In fact, all stablecoins tied to fiat money are nothing more than a digital bank receipt. This is an electronic evidence that a particular bank has a specific amount of money in dollars, euros, rubles or other fiat money. For some cryptocurrencies, these receipts do not raise doubts (Gemini). Аnd that is not O.K. for everyone, taking Tether as an example. All its billion-dollar collateral in a dubious offshore Deltec bank.
Such stablecoins are too centralized and the founders of these coins can “burn” or “freeze” tokens at any time: as seen in their own documents (for example, smart contract code of Gemini stablecoin project).
2. Algorithmic Stablecoins
Algorithmic stablecoins are fully digitalized and independent from any types of collateral, with their supply and target price controlled only by the code. Such stablecoins are fully decentralized with no third party involved and highly scalable as they don’t require additional collateral as the supply increases.
However, there are very few working examples of such projects. Most recently, one of the developers of the algorithmic coin Basis, who have raised $133 million, announced his intention to return the money and close the project (it should be noted that Basis didn’t even have time to start, remaining at the White Paper stage).
3. Stablecoins Tied to Real-World Commodity Trade
This type of stablecoin is a kind of bridge between the real economy, the trade between countries and cryptocurrencies, which carry the principles of decentralization and transparency. Unlike coins tied to fiat money or algorithms, their value is tied to a turnover.
One of such projects on its own blockchain is MILE, which includes MILE and XDR coins.

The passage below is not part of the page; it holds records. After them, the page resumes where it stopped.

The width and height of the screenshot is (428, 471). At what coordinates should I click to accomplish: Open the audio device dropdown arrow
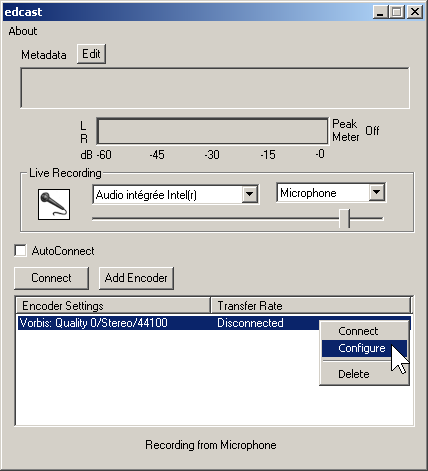click(250, 194)
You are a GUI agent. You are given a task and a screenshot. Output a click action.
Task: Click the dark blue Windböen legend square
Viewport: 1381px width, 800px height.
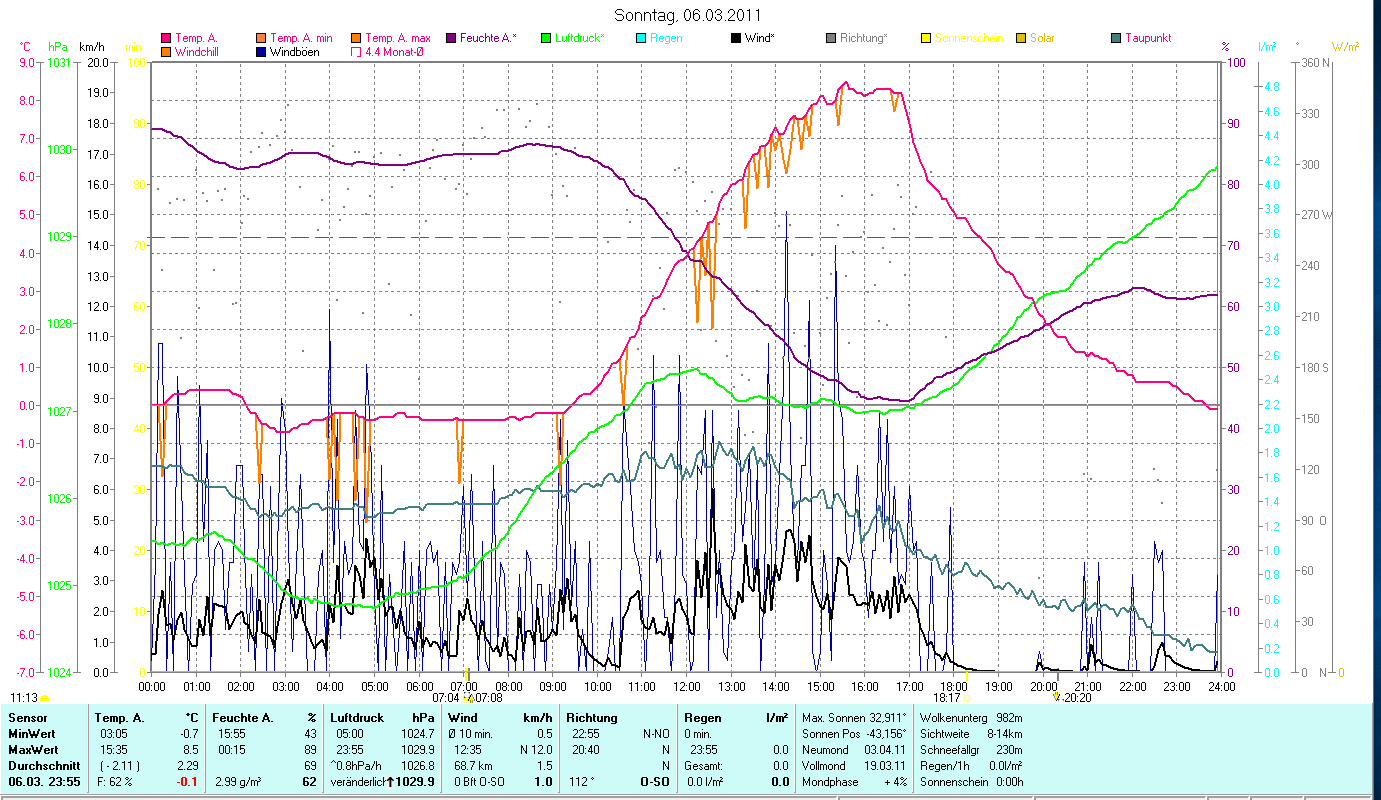261,51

If XDR is a stablecoin, which is tied to SDR (International Monetary Fund Special Drawing Rights, the value of which has changed by 11% over the past 30 years), MILE is a volatile coin and XDR demand index.
4. Stablecoins Tied to Cryptocurrencies
These stablecoins ties its value to other cryptocurrencies. It seems illogical to seek exchange rate stability where it doesn’t exist at all — on the cryptocurrency market. However, back in 2013, BitUSD was launched, a pioneer and the brightest representative of stablecoins with a cryptocurrency colateral. The stability of the coin provides excessive collateral, which neutralises the price fluctuations.
These stablecoins’ future is uncertain, since they don’t interact with the real world, separate from the real economy. As for BitUSD, the project founder has left it a long time ago. There is no one to develop it, while other working crypto-collateral stablecoin projects are hardly found.
In 2019, liquidity of cryptocurrency, used in the real economy, will increase greatly. That will attract large institutional capital to the market.
Today hundreds of different coins are dead, which means there is no way of becoming a value without a use in the real economy. In order to have a value for the real sector, a coin must definitely have a stable exchange rate. People do not need “pumps and dumps” so much as goods trading, as well as an efficient and cheap way to transfer money.
The most popular cryptocurrency, Bitcoin, is not suitable for the real economy sector due to its volatility, although it is not going anywhere. The niche will be occupied by only those stablecoins, which are decentralized, open and convenient for ordinary people and investors.